◆ **Work to complete**
Every line of the data below is to be retyped exactly.

──────────────────────────────

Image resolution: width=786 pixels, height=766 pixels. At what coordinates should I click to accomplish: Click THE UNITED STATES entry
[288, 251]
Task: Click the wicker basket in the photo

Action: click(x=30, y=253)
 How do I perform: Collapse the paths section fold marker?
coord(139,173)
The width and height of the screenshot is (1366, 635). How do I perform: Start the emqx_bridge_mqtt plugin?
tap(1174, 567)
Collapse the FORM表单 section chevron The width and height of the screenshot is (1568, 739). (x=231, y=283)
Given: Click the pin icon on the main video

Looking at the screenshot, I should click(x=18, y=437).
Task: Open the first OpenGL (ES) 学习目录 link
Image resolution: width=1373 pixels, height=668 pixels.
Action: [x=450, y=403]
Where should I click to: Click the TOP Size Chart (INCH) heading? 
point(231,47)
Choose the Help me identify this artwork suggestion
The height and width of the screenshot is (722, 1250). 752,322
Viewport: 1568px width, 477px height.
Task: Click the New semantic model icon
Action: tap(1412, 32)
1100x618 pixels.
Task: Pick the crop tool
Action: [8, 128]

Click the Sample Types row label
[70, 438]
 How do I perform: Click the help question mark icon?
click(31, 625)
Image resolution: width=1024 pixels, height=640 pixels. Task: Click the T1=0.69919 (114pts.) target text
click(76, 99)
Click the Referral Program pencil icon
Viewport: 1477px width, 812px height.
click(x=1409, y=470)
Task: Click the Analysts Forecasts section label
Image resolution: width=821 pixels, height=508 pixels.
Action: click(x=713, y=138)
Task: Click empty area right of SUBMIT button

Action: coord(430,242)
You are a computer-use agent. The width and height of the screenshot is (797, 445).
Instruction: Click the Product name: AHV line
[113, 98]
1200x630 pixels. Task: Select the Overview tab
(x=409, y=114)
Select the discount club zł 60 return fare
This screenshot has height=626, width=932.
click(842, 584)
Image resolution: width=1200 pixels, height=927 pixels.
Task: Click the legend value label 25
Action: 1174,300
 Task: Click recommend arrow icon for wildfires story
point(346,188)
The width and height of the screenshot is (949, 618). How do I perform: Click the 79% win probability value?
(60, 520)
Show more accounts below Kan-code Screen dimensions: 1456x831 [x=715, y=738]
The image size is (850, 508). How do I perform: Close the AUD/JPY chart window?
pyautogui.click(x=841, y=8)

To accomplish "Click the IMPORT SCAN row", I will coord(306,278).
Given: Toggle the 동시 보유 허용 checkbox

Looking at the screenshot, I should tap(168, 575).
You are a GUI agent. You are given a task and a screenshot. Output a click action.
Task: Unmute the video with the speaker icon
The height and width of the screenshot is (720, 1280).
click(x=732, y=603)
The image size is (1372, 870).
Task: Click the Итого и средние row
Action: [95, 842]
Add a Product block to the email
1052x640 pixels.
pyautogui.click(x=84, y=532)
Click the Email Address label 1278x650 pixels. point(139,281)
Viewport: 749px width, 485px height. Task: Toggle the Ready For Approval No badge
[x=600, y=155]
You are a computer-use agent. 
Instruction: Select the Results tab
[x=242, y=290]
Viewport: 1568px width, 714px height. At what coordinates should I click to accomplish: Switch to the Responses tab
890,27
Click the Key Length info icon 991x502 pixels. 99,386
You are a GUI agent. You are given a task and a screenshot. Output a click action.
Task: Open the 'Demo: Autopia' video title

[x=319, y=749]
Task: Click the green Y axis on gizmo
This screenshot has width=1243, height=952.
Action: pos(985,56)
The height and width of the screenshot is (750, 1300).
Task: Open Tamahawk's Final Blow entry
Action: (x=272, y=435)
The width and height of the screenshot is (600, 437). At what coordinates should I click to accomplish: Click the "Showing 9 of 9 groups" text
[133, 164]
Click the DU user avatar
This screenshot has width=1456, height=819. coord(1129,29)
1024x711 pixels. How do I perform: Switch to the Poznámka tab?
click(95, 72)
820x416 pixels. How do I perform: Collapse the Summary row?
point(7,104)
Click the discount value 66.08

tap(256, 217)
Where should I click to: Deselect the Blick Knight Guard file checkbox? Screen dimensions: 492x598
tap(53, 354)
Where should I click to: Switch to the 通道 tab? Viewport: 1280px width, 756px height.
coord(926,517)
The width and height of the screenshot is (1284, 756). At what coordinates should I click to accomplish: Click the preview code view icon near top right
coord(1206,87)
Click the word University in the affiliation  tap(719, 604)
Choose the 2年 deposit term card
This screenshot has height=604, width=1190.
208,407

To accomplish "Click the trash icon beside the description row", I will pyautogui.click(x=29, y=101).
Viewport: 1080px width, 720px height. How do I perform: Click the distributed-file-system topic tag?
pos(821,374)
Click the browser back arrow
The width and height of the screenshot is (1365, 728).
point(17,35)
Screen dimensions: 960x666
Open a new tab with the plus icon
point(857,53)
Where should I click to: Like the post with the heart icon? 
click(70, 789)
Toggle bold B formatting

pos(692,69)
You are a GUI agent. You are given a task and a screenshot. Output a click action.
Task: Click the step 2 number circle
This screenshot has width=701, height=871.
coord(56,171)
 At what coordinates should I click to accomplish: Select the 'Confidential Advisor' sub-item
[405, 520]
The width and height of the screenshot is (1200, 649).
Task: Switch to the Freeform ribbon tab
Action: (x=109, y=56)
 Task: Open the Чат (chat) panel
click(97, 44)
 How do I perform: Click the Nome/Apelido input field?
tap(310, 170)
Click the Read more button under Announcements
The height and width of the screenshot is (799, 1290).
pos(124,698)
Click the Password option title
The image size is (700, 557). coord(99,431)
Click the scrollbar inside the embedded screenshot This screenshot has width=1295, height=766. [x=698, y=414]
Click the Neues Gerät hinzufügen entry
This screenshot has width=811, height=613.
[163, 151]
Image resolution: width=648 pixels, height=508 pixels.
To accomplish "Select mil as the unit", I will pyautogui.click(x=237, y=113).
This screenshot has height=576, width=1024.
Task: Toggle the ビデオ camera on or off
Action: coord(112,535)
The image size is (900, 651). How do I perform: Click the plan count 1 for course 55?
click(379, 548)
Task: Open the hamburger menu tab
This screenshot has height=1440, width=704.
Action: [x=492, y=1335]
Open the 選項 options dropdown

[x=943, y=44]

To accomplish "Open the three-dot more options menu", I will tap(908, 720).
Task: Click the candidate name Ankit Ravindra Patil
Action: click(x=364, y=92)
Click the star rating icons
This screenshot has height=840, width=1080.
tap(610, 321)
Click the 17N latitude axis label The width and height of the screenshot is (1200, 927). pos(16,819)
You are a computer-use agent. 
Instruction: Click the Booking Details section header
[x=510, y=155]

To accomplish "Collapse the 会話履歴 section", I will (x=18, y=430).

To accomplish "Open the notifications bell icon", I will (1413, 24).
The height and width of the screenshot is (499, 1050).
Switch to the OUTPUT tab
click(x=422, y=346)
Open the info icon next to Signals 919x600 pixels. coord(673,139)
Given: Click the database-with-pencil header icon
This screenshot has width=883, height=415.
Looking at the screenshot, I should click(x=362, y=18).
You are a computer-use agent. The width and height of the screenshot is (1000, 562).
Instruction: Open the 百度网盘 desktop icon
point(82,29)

──────────────────────────────

◆ **Solution below**
Image resolution: width=786 pixels, height=766 pixels. At what coordinates should I click to accomplish: Click THE UNITED STATES entry
[288, 251]
Task: Click the wicker basket in the photo

Action: click(x=30, y=253)
 How do I perform: Collapse the paths section fold marker?
coord(139,173)
The width and height of the screenshot is (1366, 635). How do I perform: Start the emqx_bridge_mqtt plugin?
tap(1174, 567)
Collapse the FORM表单 section chevron The width and height of the screenshot is (1568, 739). (x=231, y=283)
Given: Click the pin icon on the main video

Looking at the screenshot, I should click(x=18, y=437).
Task: Open the first OpenGL (ES) 学习目录 link
Image resolution: width=1373 pixels, height=668 pixels.
Action: [x=450, y=403]
Where should I click to: Click the TOP Size Chart (INCH) heading? 
point(231,47)
Choose the Help me identify this artwork suggestion
The height and width of the screenshot is (722, 1250). 752,322
Viewport: 1568px width, 477px height.
Task: Click the New semantic model icon
Action: tap(1412, 32)
1100x618 pixels.
Task: Pick the crop tool
Action: [8, 128]

Click the Sample Types row label
[70, 438]
 How do I perform: Click the help question mark icon?
click(31, 625)
Image resolution: width=1024 pixels, height=640 pixels. Task: Click the T1=0.69919 (114pts.) target text
click(76, 99)
Click the Referral Program pencil icon
Viewport: 1477px width, 812px height.
click(x=1409, y=470)
Task: Click the Analysts Forecasts section label
Image resolution: width=821 pixels, height=508 pixels.
Action: click(x=713, y=138)
Task: Click empty area right of SUBMIT button

Action: coord(430,242)
You are a computer-use agent. The width and height of the screenshot is (797, 445).
Instruction: Click the Product name: AHV line
[113, 98]
1200x630 pixels. Task: Select the Overview tab
(x=409, y=114)
Select the discount club zł 60 return fare
This screenshot has height=626, width=932.
click(842, 584)
Image resolution: width=1200 pixels, height=927 pixels.
Task: Click the legend value label 25
Action: 1174,300
 Task: Click recommend arrow icon for wildfires story
point(346,188)
The width and height of the screenshot is (949, 618). How do I perform: Click the 79% win probability value?
(60, 520)
Show more accounts below Kan-code Screen dimensions: 1456x831 [x=715, y=738]
The image size is (850, 508). How do I perform: Close the AUD/JPY chart window?
pyautogui.click(x=841, y=8)

To accomplish "Click the IMPORT SCAN row", I will coord(306,278).
Given: Toggle the 동시 보유 허용 checkbox

Looking at the screenshot, I should tap(168, 575).
You are a GUI agent. You are given a task and a screenshot. Output a click action.
Task: Unmute the video with the speaker icon
The height and width of the screenshot is (720, 1280).
click(x=732, y=603)
The image size is (1372, 870).
Task: Click the Итого и средние row
Action: [95, 842]
Add a Product block to the email
1052x640 pixels.
pyautogui.click(x=84, y=532)
Click the Email Address label 1278x650 pixels. point(139,281)
Viewport: 749px width, 485px height. Task: Toggle the Ready For Approval No badge
[x=600, y=155]
You are a computer-use agent. 
Instruction: Select the Results tab
[x=242, y=290]
Viewport: 1568px width, 714px height. At what coordinates should I click to accomplish: Switch to the Responses tab
890,27
Click the Key Length info icon 991x502 pixels. 99,386
You are a GUI agent. You are given a task and a screenshot. Output a click action.
Task: Open the 'Demo: Autopia' video title

[x=319, y=749]
Task: Click the green Y axis on gizmo
This screenshot has width=1243, height=952.
Action: pos(985,56)
The height and width of the screenshot is (750, 1300).
Task: Open Tamahawk's Final Blow entry
Action: (x=272, y=435)
The width and height of the screenshot is (600, 437). At what coordinates should I click to accomplish: Click the "Showing 9 of 9 groups" text
[133, 164]
Click the DU user avatar
This screenshot has width=1456, height=819. coord(1129,29)
1024x711 pixels. How do I perform: Switch to the Poznámka tab?
click(95, 72)
820x416 pixels. How do I perform: Collapse the Summary row?
point(7,104)
Click the discount value 66.08

tap(256, 217)
Where should I click to: Deselect the Blick Knight Guard file checkbox? Screen dimensions: 492x598
tap(53, 354)
Where should I click to: Switch to the 通道 tab? Viewport: 1280px width, 756px height.
coord(926,517)
The width and height of the screenshot is (1284, 756). At what coordinates should I click to accomplish: Click the preview code view icon near top right
coord(1206,87)
Click the word University in the affiliation  tap(719, 604)
Choose the 2年 deposit term card
This screenshot has height=604, width=1190.
208,407

To accomplish "Click the trash icon beside the description row", I will pyautogui.click(x=29, y=101).
Viewport: 1080px width, 720px height. How do I perform: Click the distributed-file-system topic tag?
pos(821,374)
Click the browser back arrow
The width and height of the screenshot is (1365, 728).
point(17,35)
Screen dimensions: 960x666
Open a new tab with the plus icon
point(857,53)
Where should I click to: Like the post with the heart icon? 
click(70, 789)
Toggle bold B formatting

pos(692,69)
You are a GUI agent. You are given a task and a screenshot. Output a click action.
Task: Click the step 2 number circle
This screenshot has width=701, height=871.
coord(56,171)
 At what coordinates should I click to accomplish: Select the 'Confidential Advisor' sub-item
[405, 520]
The width and height of the screenshot is (1200, 649).
Task: Switch to the Freeform ribbon tab
Action: (x=109, y=56)
 Task: Open the Чат (chat) panel
click(97, 44)
 How do I perform: Click the Nome/Apelido input field?
tap(310, 170)
Click the Read more button under Announcements
The height and width of the screenshot is (799, 1290).
pos(124,698)
Click the Password option title
The image size is (700, 557). coord(99,431)
Click the scrollbar inside the embedded screenshot This screenshot has width=1295, height=766. [x=698, y=414]
Click the Neues Gerät hinzufügen entry
This screenshot has width=811, height=613.
[163, 151]
Image resolution: width=648 pixels, height=508 pixels.
To accomplish "Select mil as the unit", I will pyautogui.click(x=237, y=113).
This screenshot has height=576, width=1024.
Task: Toggle the ビデオ camera on or off
Action: coord(112,535)
The image size is (900, 651). How do I perform: Click the plan count 1 for course 55?
click(379, 548)
Task: Open the hamburger menu tab
This screenshot has height=1440, width=704.
Action: [x=492, y=1335]
Open the 選項 options dropdown

[x=943, y=44]

To accomplish "Open the three-dot more options menu", I will tap(908, 720).
Task: Click the candidate name Ankit Ravindra Patil
Action: click(x=364, y=92)
Click the star rating icons
This screenshot has height=840, width=1080.
tap(610, 321)
Click the 17N latitude axis label The width and height of the screenshot is (1200, 927). pos(16,819)
You are a computer-use agent. 
Instruction: Click the Booking Details section header
[x=510, y=155]

To accomplish "Collapse the 会話履歴 section", I will (x=18, y=430).

To accomplish "Open the notifications bell icon", I will (1413, 24).
The height and width of the screenshot is (499, 1050).
Switch to the OUTPUT tab
click(x=422, y=346)
Open the info icon next to Signals 919x600 pixels. coord(673,139)
Given: Click the database-with-pencil header icon
This screenshot has width=883, height=415.
Looking at the screenshot, I should click(x=362, y=18).
You are a computer-use agent. The width and height of the screenshot is (1000, 562).
Instruction: Open the 百度网盘 desktop icon
point(82,29)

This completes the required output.